It was bad news for author Gwen Davis when her 1971 novel "Touching" prompted a lawsuit. A California nude-encounter therapist, angrily claiming that he recognized himself in the book, sued Davis and her publisher, Doubleday, for libel -- and won.

It was worse news when a California appeals court upheld that decision -- and worse yet when the U.S. Supreme Court recently decided against hearing the case, letting the lower court decision stand.

Now, Gwen Davis has another problem: Doubleday is using her -- demanding that she pay the full court award to the therapist, plus Doubleday's legal fees.

All that for a book that Davis says barely made back its $150,000 advance.

The suit, filed in federal district court in Manhattan Friday afternoon, is the latest development in what one Doubleday editor called "a long, long, very unpleasant situation."

Davis, 45, is being asked to pay a little over $137,000, which includes $75,000 in libel damages to Paul Bindrim, the therapist, (plus over $15,000 in interest), the cost of the case, Doubleday's $34,000 in legal fees, their cost of disbursements and their printing costs.

"I'm stunned and I'm shocked," Davis said this week from her Beverly Hills home. "This is the unkindest cut of all. I thought this was a First Amendment issue that threatened everybody, all publishers and all writers. I thought we were all in this together."

The 1977 ruling that Paul Bindrim had been libeled in a work of fiction was considered "unprecedented" by publishing officials and writers' groups around the country.

As of Sunday evening, Davis has not het been served with notice of the Doubleday suit.

"I knew something bad was going on," said Davis. "I thought my attorney was going to meet with [the publishers] and try to negotiate. They didn't even give us a chance to sit down and talk. That's what's so shocking."

Davis herself is no stranger to the other side of a libel suit.

In 1962, Davis threatened to sue Ken Kesey, author of "One Flew Over the Cuckoo's Nest," claiming that a charac ter named Gwendolyn was a libelous portrayal of herself. Viking, publisher of "Cuckoo's Nest," reportedly asked Kesey to change the character into a man for subsequent editions. Viking also reportedly gave Davis an $8,000 cash settlement.

Two years earlier, Davis said, Kesey had succeeded in making Davis' publisher ask her to change parts of a novel she was just finishing called "Someone's in the Kitchen with Dinah." The book was about wife-swapping, and Kesey alleged in his complaint, according to Davis, that he and his wife were recognizable.

Davis said the two cases are not comparable with the Bindrim libel suit controversy. "It was a long time ago, and we were both very foolish children," she said yesterday.

As of Sunday night, Davis' lawyer, Ronald Konecky, said in New York that he had not seen the new Doubleday suit. "I know she intends to resist it -- we'll just have to see. One would hope Doubleday would give us more consideration."

In the suit, Doubleday argues that Davis is responsible for the entire payment because of an indemnity clause in her contract that makes her "liable" to the publisher in the case of a libel judgment against the author and publisher and requires her to reimburse the publisher.

"All roads lead to Gwen," said Gerard Toner, assistant general counsel at Doubleday.

According to one editor at another major house, Doubleday's indemnity clauses have long been among the stiffest in the publishing business -- although other companies' clauses are becoming more specific, because of more numerous libel suits and at the request of authors.

"Normally you'd split the costs," said Viking senior consultant editor Kenneth McCormick, "but that sort of thing is tightening up -- and it depends on the circumstances and how honest the author has been with the publisher. There seems to be some bitterness about this case."

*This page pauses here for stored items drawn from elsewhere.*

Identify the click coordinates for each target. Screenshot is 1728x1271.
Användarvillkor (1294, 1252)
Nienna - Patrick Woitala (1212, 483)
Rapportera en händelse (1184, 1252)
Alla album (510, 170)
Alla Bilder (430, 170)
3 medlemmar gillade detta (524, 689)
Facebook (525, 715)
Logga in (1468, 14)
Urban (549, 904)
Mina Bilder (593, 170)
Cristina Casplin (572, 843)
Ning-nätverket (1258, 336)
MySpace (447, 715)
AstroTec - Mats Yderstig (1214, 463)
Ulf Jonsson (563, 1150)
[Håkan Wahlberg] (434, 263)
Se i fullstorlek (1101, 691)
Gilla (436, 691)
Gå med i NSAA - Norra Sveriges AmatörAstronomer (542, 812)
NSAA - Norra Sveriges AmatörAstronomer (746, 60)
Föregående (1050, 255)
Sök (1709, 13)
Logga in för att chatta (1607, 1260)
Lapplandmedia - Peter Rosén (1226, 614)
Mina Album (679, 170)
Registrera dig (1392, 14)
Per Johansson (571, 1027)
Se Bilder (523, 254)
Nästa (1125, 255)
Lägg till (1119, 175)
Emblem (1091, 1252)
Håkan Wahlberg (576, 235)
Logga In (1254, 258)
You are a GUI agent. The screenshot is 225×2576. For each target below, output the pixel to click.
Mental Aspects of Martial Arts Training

McCormick, who was Davis' editor when she was at Doubleday, said he advised Doubleday against suing Davis. "I thought this would slap us in the face as being cruel to authors. But you have to look at the circumstances. She wasn't very square with us."

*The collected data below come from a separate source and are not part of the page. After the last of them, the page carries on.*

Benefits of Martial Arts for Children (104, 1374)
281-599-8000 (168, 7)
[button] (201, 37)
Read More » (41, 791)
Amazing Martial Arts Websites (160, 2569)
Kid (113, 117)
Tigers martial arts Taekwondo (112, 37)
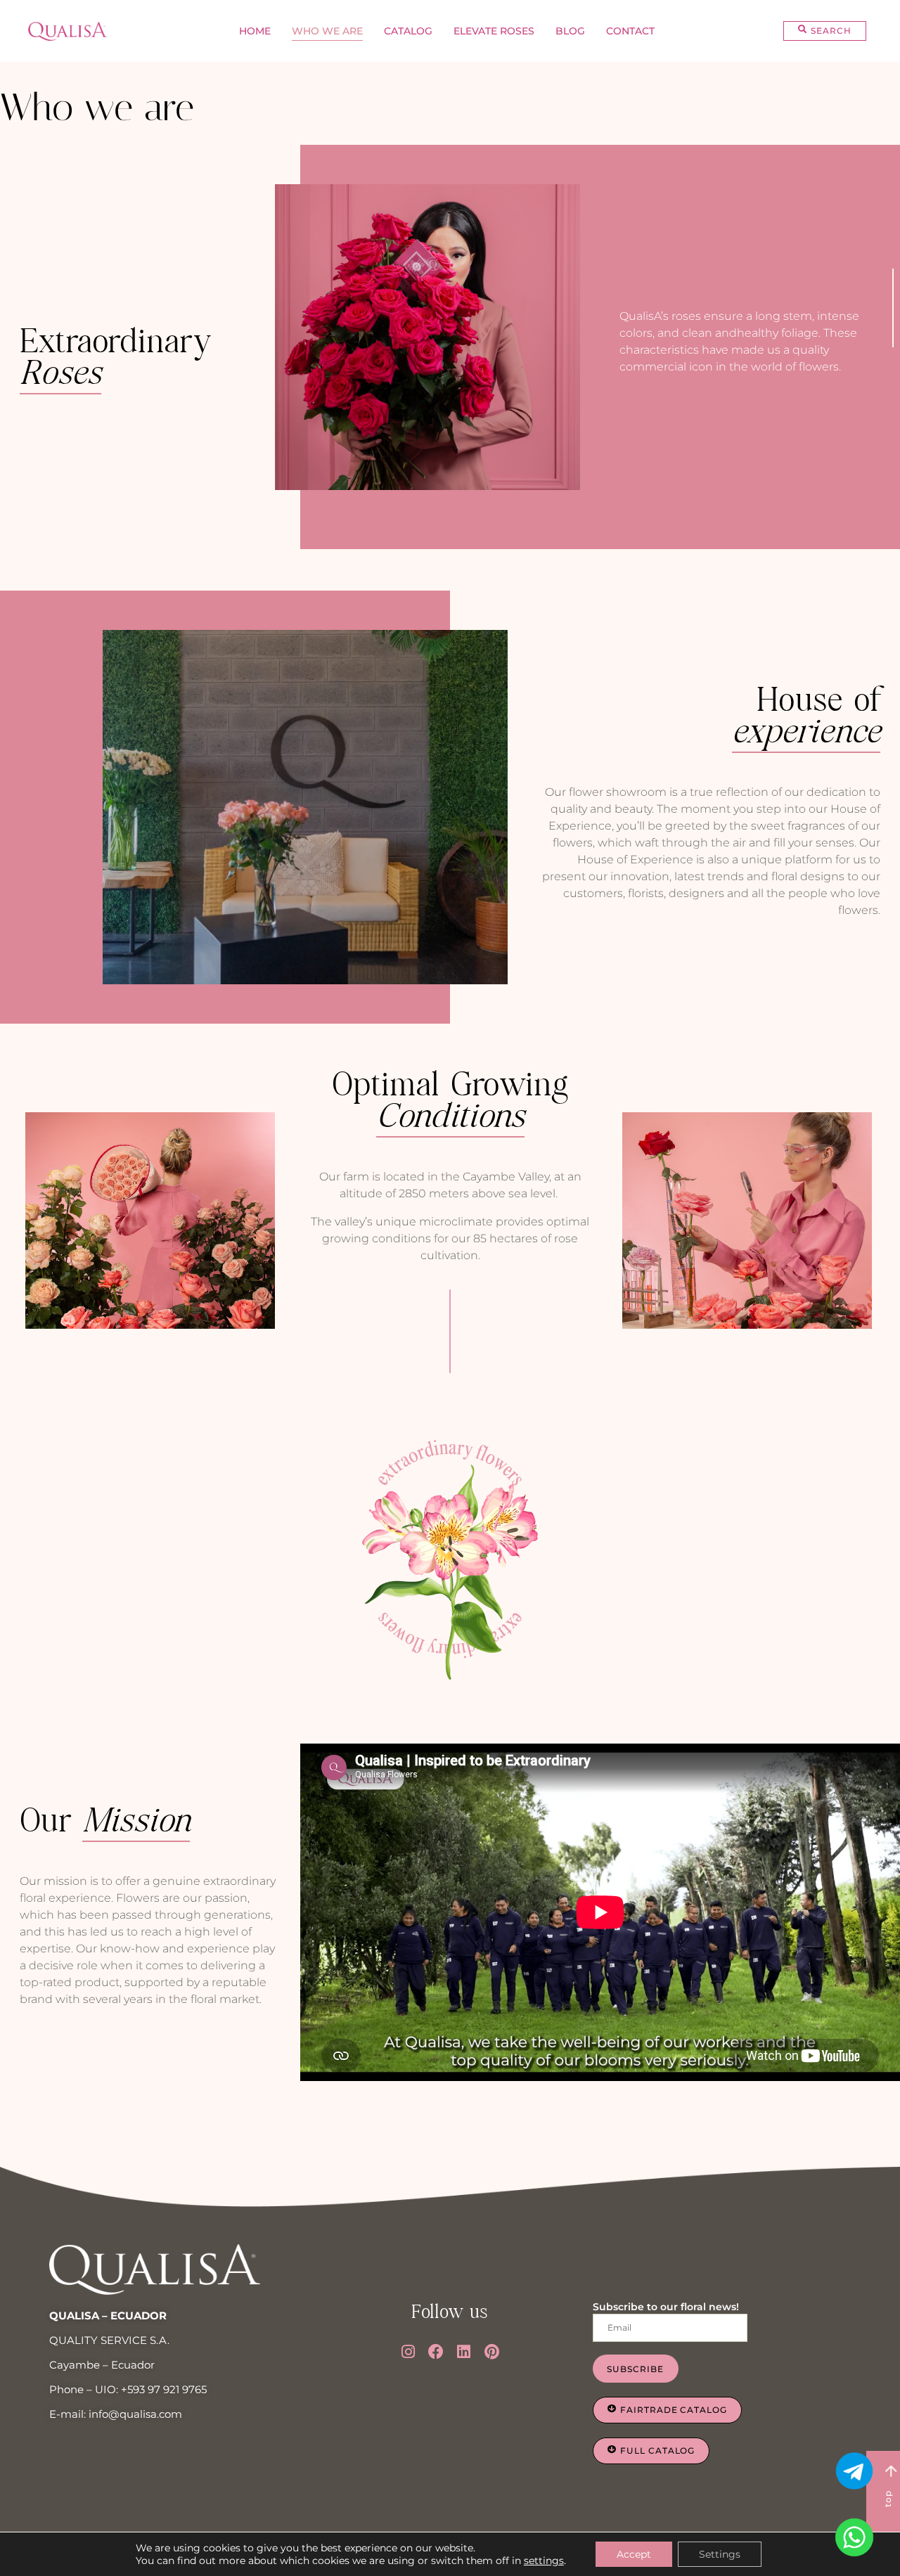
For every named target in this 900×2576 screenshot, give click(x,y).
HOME (255, 31)
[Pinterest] (492, 2352)
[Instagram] (408, 2352)
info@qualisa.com (135, 2414)
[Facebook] (436, 2352)
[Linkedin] (464, 2352)
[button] (824, 31)
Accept (634, 2554)
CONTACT (630, 31)
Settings (719, 2554)
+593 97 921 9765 (164, 2389)
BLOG (570, 31)
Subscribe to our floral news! (666, 2306)
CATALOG (408, 31)
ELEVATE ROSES (494, 31)
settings (544, 2560)
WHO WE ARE (327, 31)
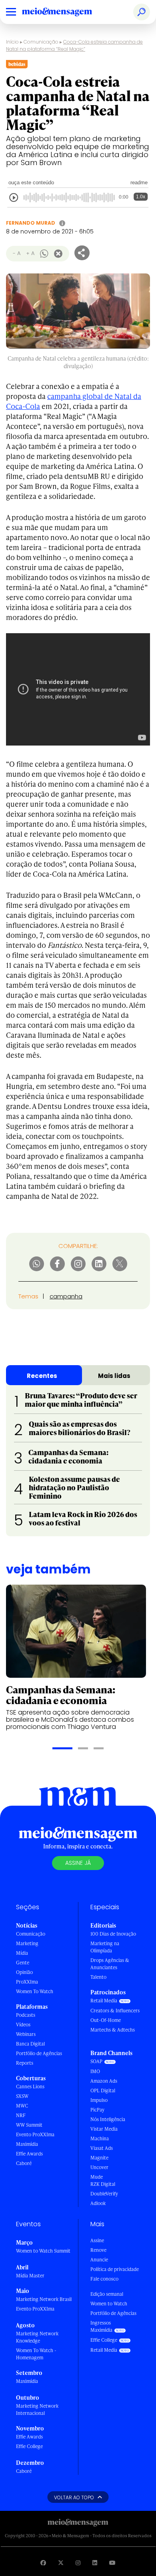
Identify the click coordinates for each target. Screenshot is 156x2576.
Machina (99, 2138)
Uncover (99, 2167)
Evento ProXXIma (35, 2134)
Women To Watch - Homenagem (36, 2354)
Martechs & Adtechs (112, 2029)
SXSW (22, 2096)
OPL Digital (102, 2090)
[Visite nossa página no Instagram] (78, 2562)
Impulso (99, 2100)
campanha (66, 1296)
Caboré (24, 2163)
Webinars (26, 2034)
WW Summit (29, 2124)
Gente (22, 1962)
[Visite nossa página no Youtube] (112, 2562)
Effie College (29, 2446)
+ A (30, 253)
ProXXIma (27, 1981)
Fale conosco (104, 2278)
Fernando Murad (30, 222)
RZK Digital (102, 2184)
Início (12, 41)
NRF (21, 2115)
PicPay (97, 2109)
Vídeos (23, 2024)
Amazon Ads (103, 2081)
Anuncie (99, 2259)
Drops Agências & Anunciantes (109, 1964)
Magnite (99, 2157)
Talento (98, 1977)
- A (16, 253)
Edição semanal (106, 2294)
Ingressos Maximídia (101, 2326)
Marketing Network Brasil (44, 2299)
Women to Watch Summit (43, 2250)
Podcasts (25, 2015)
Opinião (24, 1972)
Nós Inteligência (107, 2119)
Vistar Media (104, 2128)
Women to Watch (108, 2303)
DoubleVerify (104, 2193)
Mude (96, 2176)
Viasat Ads (101, 2148)
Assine (97, 2240)
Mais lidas (114, 1376)
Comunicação (41, 41)
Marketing (27, 1943)
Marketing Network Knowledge (37, 2337)
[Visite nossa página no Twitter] (61, 2562)
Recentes (42, 1376)
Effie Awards (29, 2153)
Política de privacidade (114, 2269)
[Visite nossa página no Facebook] (43, 2562)
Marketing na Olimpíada (104, 1947)
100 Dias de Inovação (113, 1933)
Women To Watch (34, 1991)
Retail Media (103, 2000)
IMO (95, 2071)
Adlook (98, 2203)
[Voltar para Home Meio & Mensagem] (66, 12)
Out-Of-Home (105, 2020)
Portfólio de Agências (39, 2053)
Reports (24, 2063)
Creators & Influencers (115, 2010)
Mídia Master (30, 2275)
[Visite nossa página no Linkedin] (94, 2562)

McCormick said that Davis, when she attended a nude-encounter session at Bindrim's, had signed a "paper" saying that she would not write about the event. McCormick said Davis never told Doubleday about the document.

Davis admits signing an agreement, and says she does not remember whether she told the publisher. But she said yesterday that "it is my contention that I did not disclose what was going on because I was writing fiction." Davis said that her experience at the nude encounter session was simply "inspiration" for the book.

Davis, author of a novel called "The Pretenders," which sold three million copies over 10 years ago, as well as the recent "Ladies in Waiting," said she now has some regrets about writing "Touching."

"For the agony it's brought to my family," said Davis, "I wish I hadn't written it."